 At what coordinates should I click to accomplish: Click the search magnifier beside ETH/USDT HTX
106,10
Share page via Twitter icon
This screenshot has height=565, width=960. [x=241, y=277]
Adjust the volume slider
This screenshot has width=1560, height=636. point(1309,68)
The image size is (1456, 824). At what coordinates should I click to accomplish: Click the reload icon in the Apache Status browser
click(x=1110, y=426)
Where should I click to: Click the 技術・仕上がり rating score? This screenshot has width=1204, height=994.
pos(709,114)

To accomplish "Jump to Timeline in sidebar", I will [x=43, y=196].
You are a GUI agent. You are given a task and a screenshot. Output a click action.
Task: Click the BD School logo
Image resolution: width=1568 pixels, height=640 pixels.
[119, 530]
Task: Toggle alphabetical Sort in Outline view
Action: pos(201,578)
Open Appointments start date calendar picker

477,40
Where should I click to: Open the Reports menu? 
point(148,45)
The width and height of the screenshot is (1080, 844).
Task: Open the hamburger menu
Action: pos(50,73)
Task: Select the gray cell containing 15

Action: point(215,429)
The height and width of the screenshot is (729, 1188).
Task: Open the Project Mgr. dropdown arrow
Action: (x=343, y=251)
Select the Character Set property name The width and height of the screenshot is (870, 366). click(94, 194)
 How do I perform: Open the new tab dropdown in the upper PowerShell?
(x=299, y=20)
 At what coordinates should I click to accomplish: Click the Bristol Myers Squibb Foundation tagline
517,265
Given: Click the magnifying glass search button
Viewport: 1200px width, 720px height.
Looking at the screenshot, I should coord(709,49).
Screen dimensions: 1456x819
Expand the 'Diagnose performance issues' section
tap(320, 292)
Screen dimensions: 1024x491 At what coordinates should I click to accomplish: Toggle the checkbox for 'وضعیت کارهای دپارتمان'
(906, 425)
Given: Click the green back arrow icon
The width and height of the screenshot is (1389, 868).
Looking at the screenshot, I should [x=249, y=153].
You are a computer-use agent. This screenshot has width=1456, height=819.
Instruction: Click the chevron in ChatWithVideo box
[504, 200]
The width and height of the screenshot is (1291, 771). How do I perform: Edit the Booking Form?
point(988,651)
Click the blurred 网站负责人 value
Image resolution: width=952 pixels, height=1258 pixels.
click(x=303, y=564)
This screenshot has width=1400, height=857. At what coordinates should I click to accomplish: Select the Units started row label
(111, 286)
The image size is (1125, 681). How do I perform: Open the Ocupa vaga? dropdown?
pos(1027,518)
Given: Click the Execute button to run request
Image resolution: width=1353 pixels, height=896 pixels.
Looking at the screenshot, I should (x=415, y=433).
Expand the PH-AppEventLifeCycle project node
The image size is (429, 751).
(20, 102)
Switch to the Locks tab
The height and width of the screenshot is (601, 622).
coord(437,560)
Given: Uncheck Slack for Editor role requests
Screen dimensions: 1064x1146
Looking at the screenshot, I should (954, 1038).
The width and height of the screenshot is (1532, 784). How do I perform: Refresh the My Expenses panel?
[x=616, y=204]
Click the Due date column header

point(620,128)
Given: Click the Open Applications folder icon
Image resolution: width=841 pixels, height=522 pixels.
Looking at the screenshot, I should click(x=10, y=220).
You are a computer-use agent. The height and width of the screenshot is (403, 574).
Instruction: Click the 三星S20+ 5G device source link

────────────────────

What to work on. Extract the full listing above without altering anything.

Answer to this task.
 At what coordinates should I click to accomplish: Click the search magnifier beside ETH/USDT HTX
106,10
Share page via Twitter icon
This screenshot has height=565, width=960. [x=241, y=277]
Adjust the volume slider
This screenshot has width=1560, height=636. point(1309,68)
The image size is (1456, 824). At what coordinates should I click to accomplish: Click the reload icon in the Apache Status browser
click(x=1110, y=426)
Where should I click to: Click the 技術・仕上がり rating score? This screenshot has width=1204, height=994.
pos(709,114)

To accomplish "Jump to Timeline in sidebar", I will [x=43, y=196].
You are a GUI agent. You are given a task and a screenshot. Output a click action.
Task: Click the BD School logo
Image resolution: width=1568 pixels, height=640 pixels.
[119, 530]
Task: Toggle alphabetical Sort in Outline view
Action: pos(201,578)
Open Appointments start date calendar picker

477,40
Where should I click to: Open the Reports menu? 
point(148,45)
The width and height of the screenshot is (1080, 844).
Task: Open the hamburger menu
Action: pos(50,73)
Task: Select the gray cell containing 15

Action: point(215,429)
The height and width of the screenshot is (729, 1188).
Task: Open the Project Mgr. dropdown arrow
Action: (x=343, y=251)
Select the Character Set property name The width and height of the screenshot is (870, 366). click(94, 194)
 How do I perform: Open the new tab dropdown in the upper PowerShell?
(x=299, y=20)
 At what coordinates should I click to accomplish: Click the Bristol Myers Squibb Foundation tagline
517,265
Given: Click the magnifying glass search button
Viewport: 1200px width, 720px height.
Looking at the screenshot, I should coord(709,49).
Screen dimensions: 1456x819
Expand the 'Diagnose performance issues' section
tap(320, 292)
Screen dimensions: 1024x491 At what coordinates should I click to accomplish: Toggle the checkbox for 'وضعیت کارهای دپارتمان'
(906, 425)
Given: Click the green back arrow icon
The width and height of the screenshot is (1389, 868).
Looking at the screenshot, I should [x=249, y=153].
You are a computer-use agent. This screenshot has width=1456, height=819.
Instruction: Click the chevron in ChatWithVideo box
[504, 200]
The width and height of the screenshot is (1291, 771). How do I perform: Edit the Booking Form?
point(988,651)
Click the blurred 网站负责人 value
Image resolution: width=952 pixels, height=1258 pixels.
click(x=303, y=564)
This screenshot has width=1400, height=857. At what coordinates should I click to accomplish: Select the Units started row label
(111, 286)
The image size is (1125, 681). How do I perform: Open the Ocupa vaga? dropdown?
pos(1027,518)
Given: Click the Execute button to run request
Image resolution: width=1353 pixels, height=896 pixels.
Looking at the screenshot, I should (x=415, y=433).
Expand the PH-AppEventLifeCycle project node
The image size is (429, 751).
(20, 102)
Switch to the Locks tab
The height and width of the screenshot is (601, 622).
coord(437,560)
Given: Uncheck Slack for Editor role requests
Screen dimensions: 1064x1146
Looking at the screenshot, I should (954, 1038).
The width and height of the screenshot is (1532, 784). How do I perform: Refresh the My Expenses panel?
[x=616, y=204]
Click the Due date column header

point(620,128)
Given: Click the Open Applications folder icon
Image resolution: width=841 pixels, height=522 pixels.
Looking at the screenshot, I should click(x=10, y=220).
You are a computer-use agent. The height and width of the screenshot is (403, 574).
Instruction: Click the 三星S20+ 5G device source link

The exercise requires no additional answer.